Here's something to ponder: All 50 states regulate hair dressers, but only four—California, Oregon, Maryland and New York—specifically regulate tax preparers.
"The consequences of a bad tax return are much more serious than a bad haircut," said Chi Chi Wu, staff attorney at the National Consumer Law Center.
How much do you know about the person you'll pay to do your tax return? Are you sure, really sure, they're qualified to do the job properly?
Your tax return is probably the single most important financial document in your life. It not only determines the size of your refund or how much you owe the government each year, but it's often used to verify your income for many other important financial transactions, such as student loans, a home mortgage, alimony or child support payments and social welfare programs. So, you want it done right.
While certified public accountants are licensed and enrolled agents are credentialed by the IRS, the vast major of tax preparers in this country do not have to meet even minimum standards for education, training or competency.
A recent consumer law center report, "Riddled Returns," analyzed years of mystery shopper testing by government agencies and consumer groups. The report concluded that the lack of regulation has allowed "widespread abuses" by paid tax preparers, which hurt both their clients and the U.S. Treasury. "We found incompetence and outright fraud," Wu said. "And it wasn't just a few bad actors.

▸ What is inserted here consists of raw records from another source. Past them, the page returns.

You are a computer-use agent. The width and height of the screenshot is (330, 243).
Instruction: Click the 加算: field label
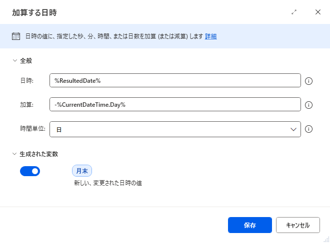[x=27, y=104]
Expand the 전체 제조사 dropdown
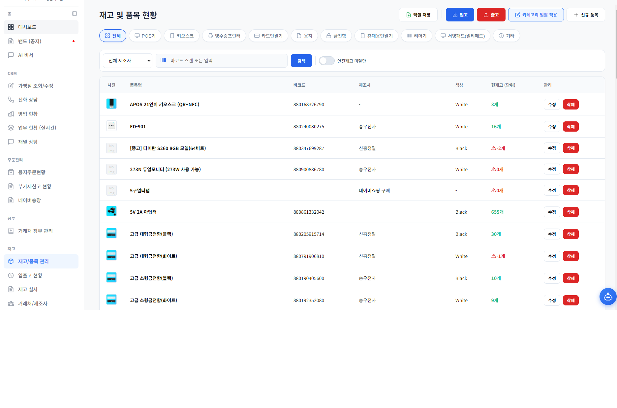This screenshot has width=617, height=408. click(128, 61)
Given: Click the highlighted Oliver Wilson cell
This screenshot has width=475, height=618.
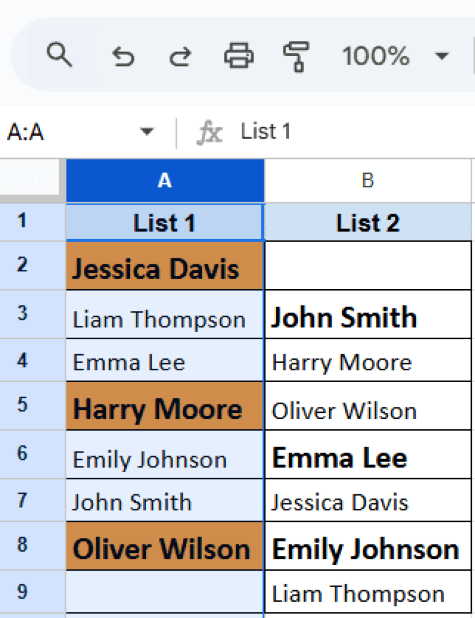Looking at the screenshot, I should (x=164, y=548).
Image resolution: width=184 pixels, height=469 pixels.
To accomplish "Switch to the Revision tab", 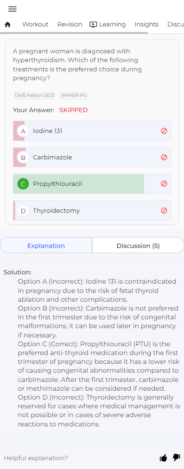I will pyautogui.click(x=70, y=25).
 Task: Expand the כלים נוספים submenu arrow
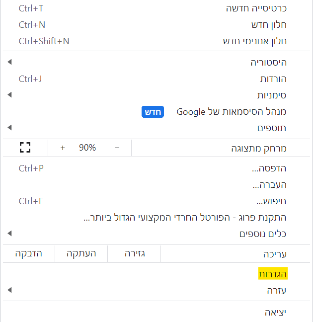(9, 234)
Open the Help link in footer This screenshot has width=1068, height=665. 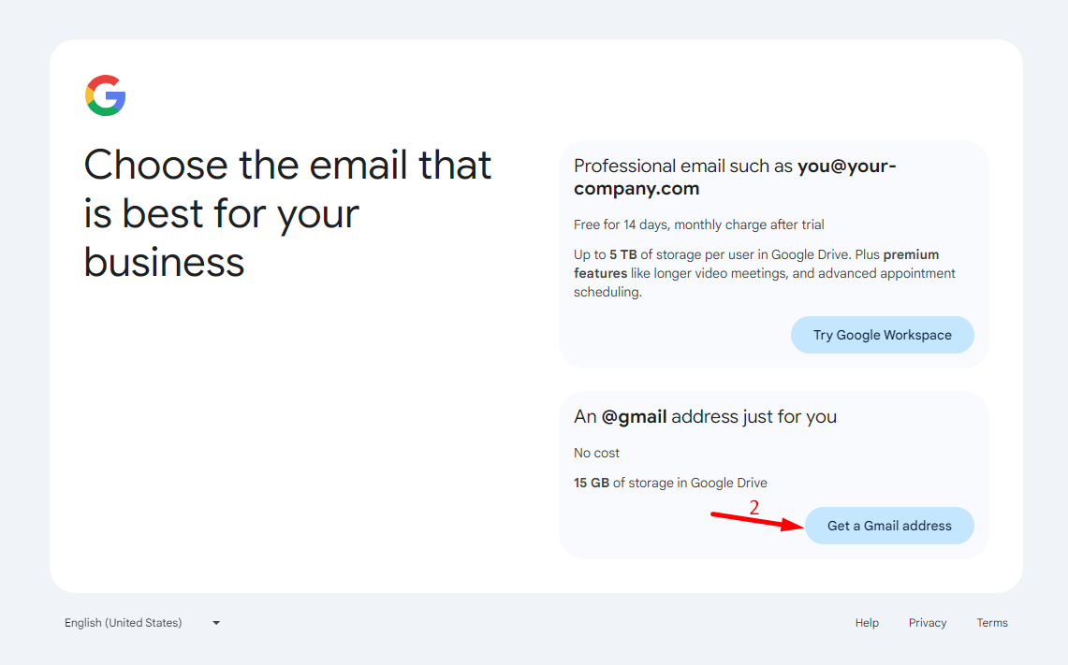pyautogui.click(x=867, y=623)
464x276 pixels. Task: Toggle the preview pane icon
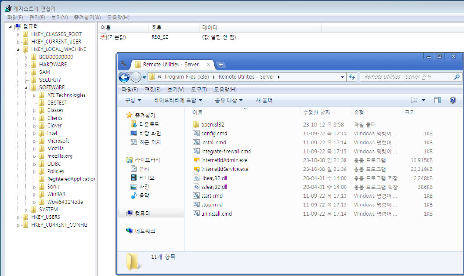click(437, 100)
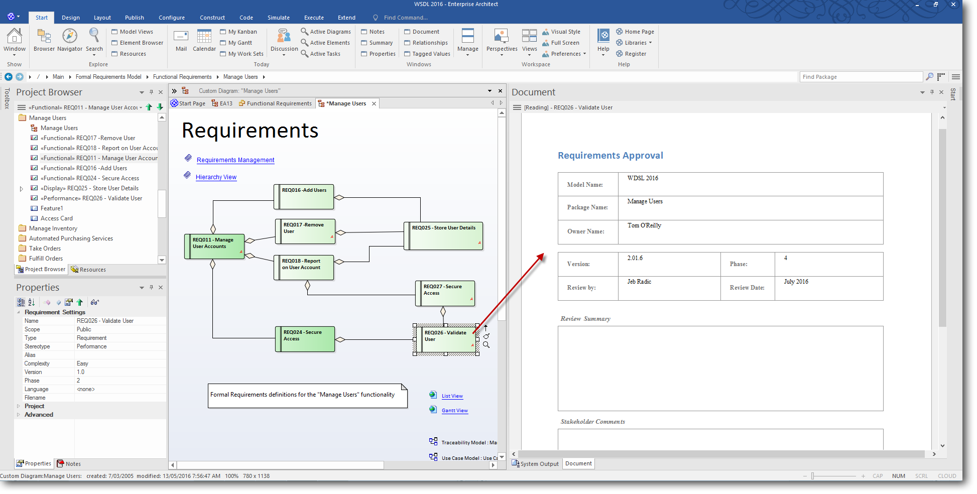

We saw this over and over again."
David Rothstein, director of research and public affairs at the Neighborhood Housing Services of Greater Cleveland, would like to see all tax preparers regulated. His organization does mystery shopping at storefront tax preparation services. "We've seen a lot of people told not to report cash income because it will lessen their refunds," Rothstein said. "Or they're told, 'Come to us and we'll get you a bigger refund than the other guys.' Obviously, if they're doing it correctly, you should get the same refund no matter where you go."
The National Association of Tax Professionals, the largest trade group for tax preparers in the U.S., supports federal regulation.
"Oversight is not a bad thing. Regulation is not a bad thing," said Cindy Hockenberry, who manages the association's Knowledge Center. "There are so many industries that require licensing, why not the tax preparation industry? You're dealing with people's finances, and the penalties for doing things wrong are pretty steep."
In 2011, the IRS proposed regulations to require professional tax preparers to register, pay an annual fee, pass a competency exam and meet continuing education requirements. But the IRS program never got off the ground. Three independent tax preparers sued (Loving v IRS) and won. A federal court ruled the IRS does not have the authority to license tax professionals. The case is now on appeal.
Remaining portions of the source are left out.